Two issues remain regarding the phenotypic effects of high PUFA diets on the development of pancreatic precancer in vivo: (1) other potential variables that may contribute to these changes and (2) the mechanisms responsible for cellular/tissue abnormalities leading to precancer. When examining the differences between the high omega-3 and standard diets (see ), the ω-3 fat diet had a higher calorie content per gram than the standard diet. The only means to assess lower fat composition in an isocaloric setting would be to compensate calories from fat with calories from sugar, which changes the whole dynamic of this study from an evaluation of a high dietary omega-3 fat to the source of caloric intake. Even in a proposed isocaloric setting, total calorie intake would be difficult to maintain unless each mouse consumes the same amount of isocaloric diet. Nevertheless, EL-Kras F1 mice fed a high ω-3 fat diet had no significant difference in body weights compared to mice fed a control diet. Moreover, our in vitro data demontrating a lower proliferation rate in pancreatic cancer cells treated with DHA supports our in vivo findings and implicates the ω-3 fat as the main factor associated the proliferative changes and precancer inhibition. Furthermore, we demonstrated that DHA affects proliferation through both induction of G1 arrest and apoptosis.

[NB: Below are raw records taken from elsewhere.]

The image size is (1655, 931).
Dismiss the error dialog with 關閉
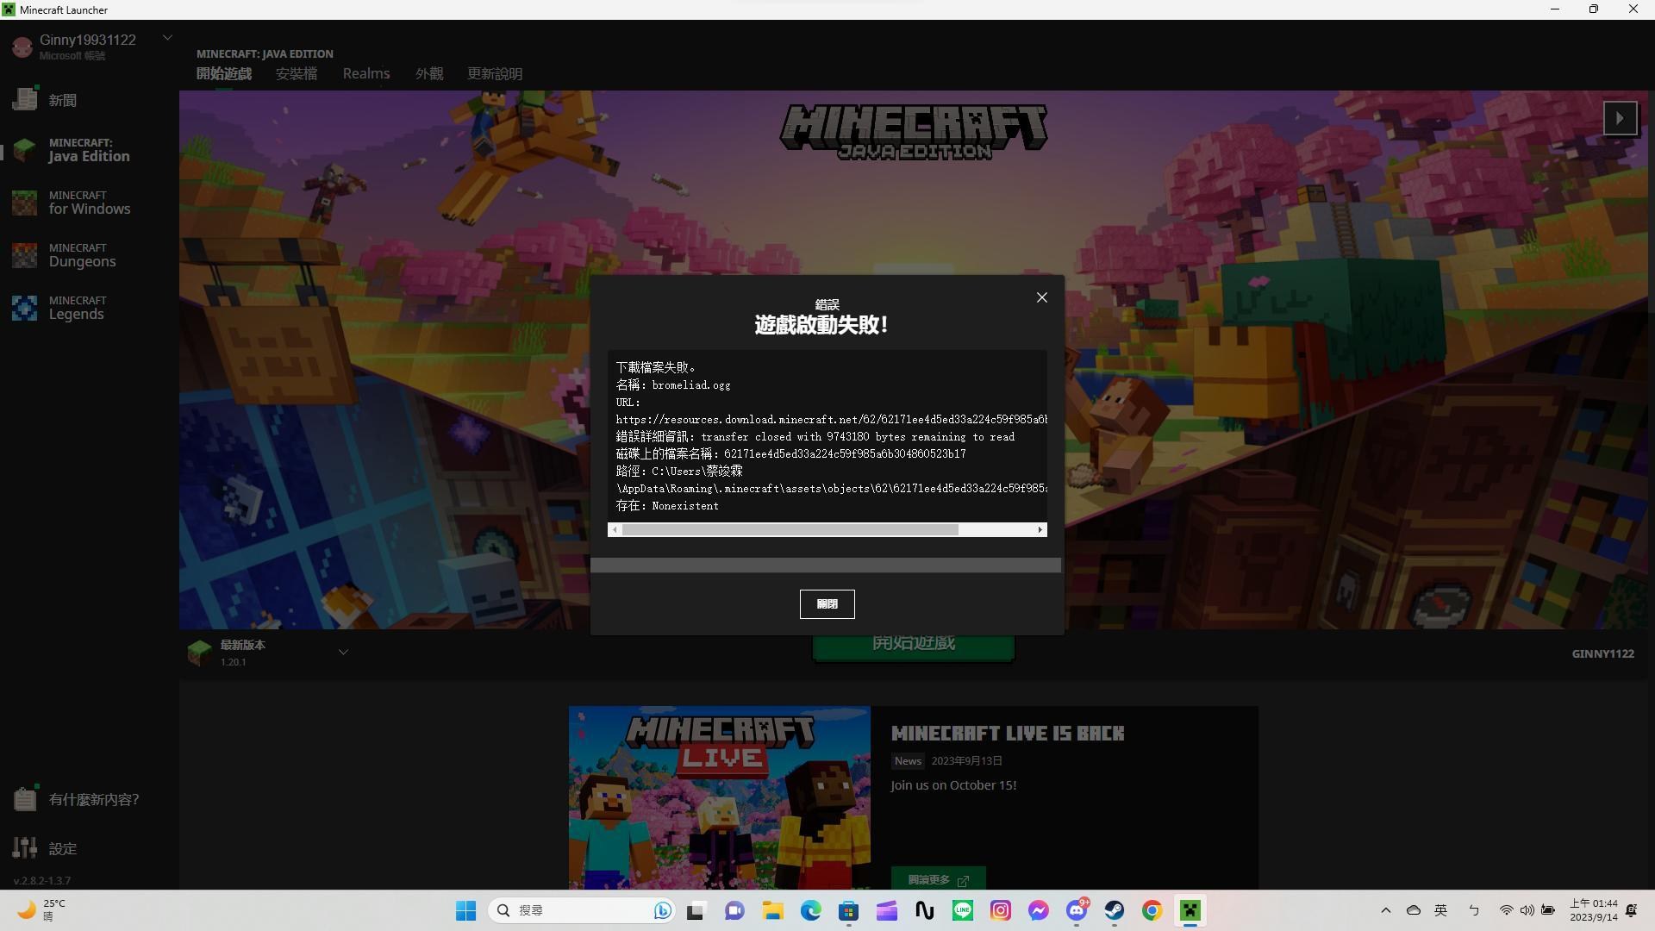coord(827,603)
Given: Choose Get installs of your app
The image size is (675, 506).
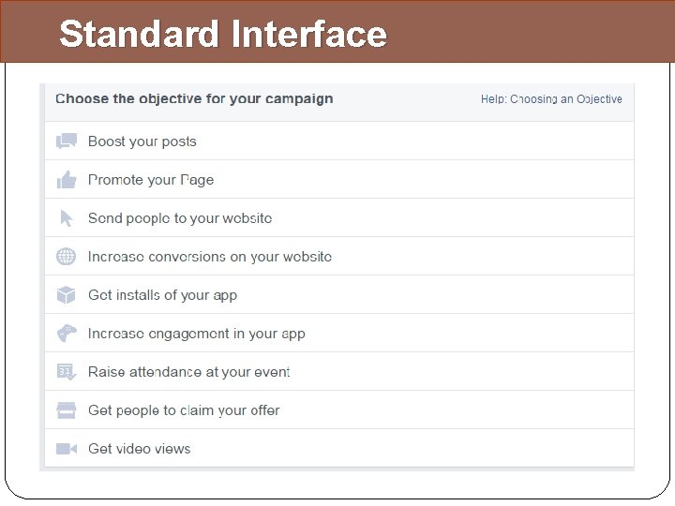Looking at the screenshot, I should [x=162, y=295].
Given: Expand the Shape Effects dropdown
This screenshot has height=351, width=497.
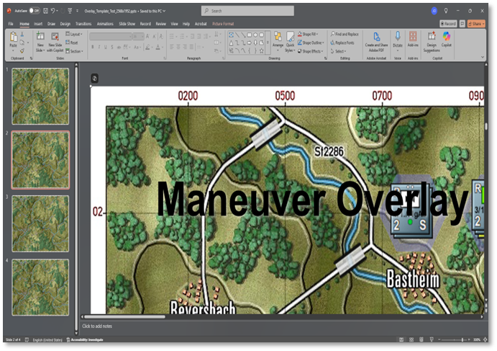Looking at the screenshot, I should click(312, 51).
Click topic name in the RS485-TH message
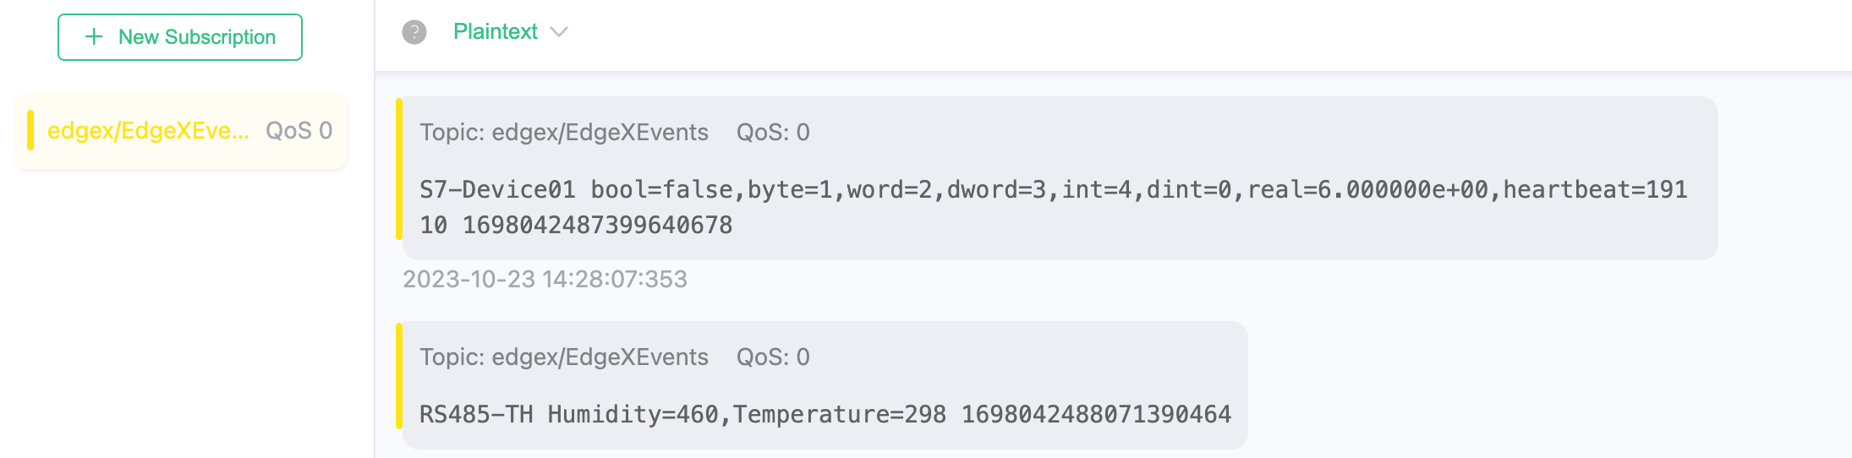 tap(600, 357)
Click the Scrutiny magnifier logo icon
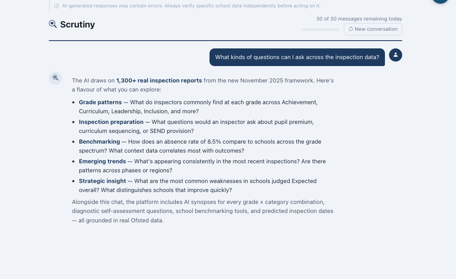 point(53,24)
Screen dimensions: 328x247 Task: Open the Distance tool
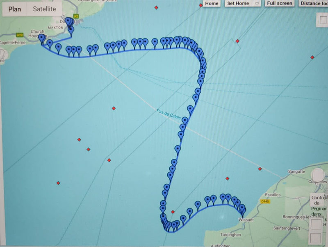[x=313, y=3]
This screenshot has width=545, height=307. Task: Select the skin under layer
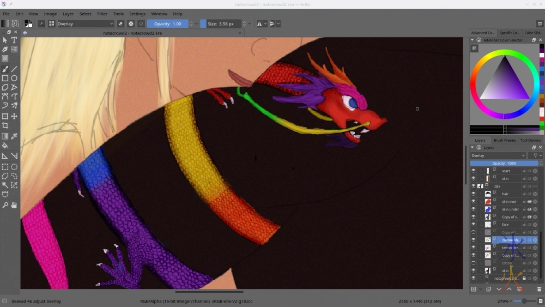tap(510, 209)
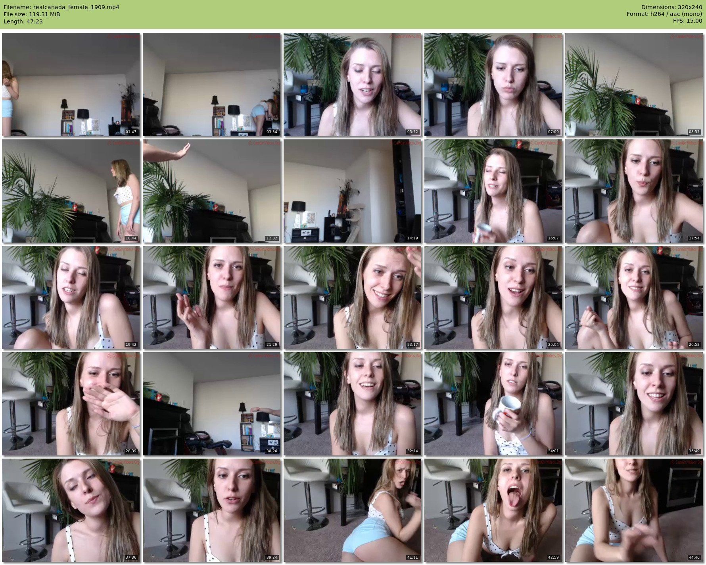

In conclusion, we demonstrated for the first time, that a diet high in ω-3 fat may mitigate the development of pancreatic precancer. Omega-3 fats appear to have this effect by inhibiting pancreatic lesion proliferation through induction of G1 cell cycle arrest and apoptosis. More work is needed to further elucidate the mechanisms of action of ω-3 fatty acids and is the focus of our next study. The present study serves as provocative preclinical data that dietary intake of omega-3 fat may mitigate the development of pancreatic precancer or cancer in high-risk pancreatic cancer kindreds. Likely, the most effective method to alter a patient's intake of omega-3 fat would be in the form of vitamin supplementation (fish oil, flax seed oil etc.). Ultimately, a high ω-3 fat diet may hold promise as a means of impeding the development and progression of pancreatic precancer.